The 2 should the exact same under the hood, except sfs_api_verbose.c prints a load of debug information throughout it's execution

Design

Overview

This is a very simple file system, with no file permissions, users, groups, or multiple directories. It only has a root directory, which points to 'leaf' files.

On a basic level, the file system is organized into the following layout:

Super Block      Inode Table                 Data Blocks            Free Bitmap
1 M N L

The block size is 1024B (bytes), or 1KB (Kilobyte).
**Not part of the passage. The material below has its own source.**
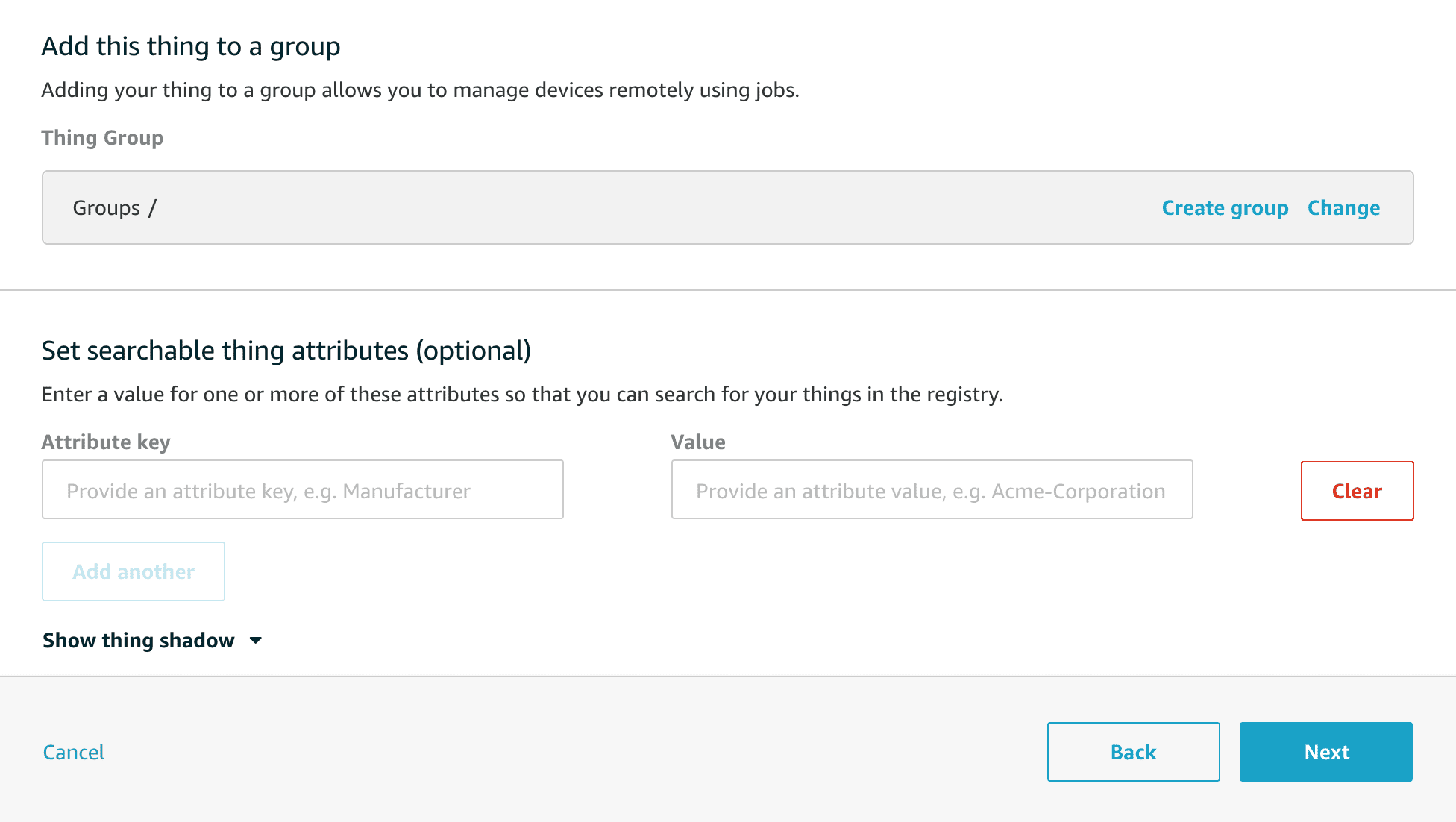Click the Acme-Corporation value placeholder field
The image size is (1456, 822).
931,490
Components of the File System

Super Block

The super block needs only 1 block, and has the following format:

Super Block
Magic
Block Size
File System Size
Inode Table Region Size
Data Blocks Region Size
Free Bitmap Region Size
Root Directory Inode
...
the rest of the block is unused space
...

The first six members are all int (4B), and the last member's (the root directory inode) type an Inode struct (56B). In total, this means only the first 80 of the 1024 bytes available to the super block are used, the rest is empty, wasted space.

Inodes & Inode Table

Inodes have the following format:

Inode
Size
Direct data block pointer 1
Direct data block pointer 2
...
Direct data block pointer 12
Single-level indirect pointer 1

In practice, the block pointers are all stored together in an array of size 13 - the first 12 are the direct pointers, and the last slot is for the indirect pointer. The type of the size and pointers alike are all int, so the total size of the Inode struct is 56B.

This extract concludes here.